Objectives -
a) Translate this sentence from the passage on leaving church into Spanish: "So when I finally had the guts to stop going to church, I felt extremely guilty."
b) Write out the stretch of the passage on leaving church from "All that to" through "stuck it out.", word for word.

Article -
┌──

All that to say, because I grew up in that environment. It was my world. All my family was part of it and therefore all my friends and family friends were/are of the same religion. So when I finally had the guts to stop going to church, I felt extremely guilty. Like I had failed them all. I let them all down. I thought that there must be something wrong with me. Why didn't I ever feel like they said I should. I never felt "the lord" move me. Or feel a presence. Or ever feel that when I prayed, I was heard by anyone, let alone some supreme being. I never felt comfortable. Never liked the rules, guidelines, or expectations. Didn't believe everything that came down from the pulpit. I took issue with what was being preached and taught sometimes. But like the people pleaser I am, I never spoke up and just hugged the walls like a good wallflower and stuck it out.

And I feel like, just like LGBTQ+ people feel like they have to "come out" in our hetero-normative culture, I too have to "come out" to my religious friends and family, so that I can be my true and authentic self.

└──

Material supplied -
┌──

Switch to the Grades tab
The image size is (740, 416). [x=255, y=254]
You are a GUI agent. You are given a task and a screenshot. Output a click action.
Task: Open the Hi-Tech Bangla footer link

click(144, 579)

└──

Task-by-task results -
a) Así que cuando por fin tuve el valor de dejar de ir a la iglesia, me sentí extremadamente culpable.

b)
All that to say, because I grew up in that environment. It was my world. All my family was part of it and therefore all my friends and family friends were/are of the same religion. So when I finally had the guts to stop going to church, I felt extremely guilty. Like I had failed them all. I let them all down. I thought that there must be something wrong with me. Why didn't I ever feel like they said I should. I never felt "the lord" move me. Or feel a presence. Or ever feel that when I prayed, I was heard by anyone, let alone some supreme being. I never felt comfortable. Never liked the rules, guidelines, or expectations. Didn't believe everything that came down from the pulpit. I took issue with what was being preached and taught sometimes. But like the people pleaser I am, I never spoke up and just hugged the walls like a good wallflower and stuck it out.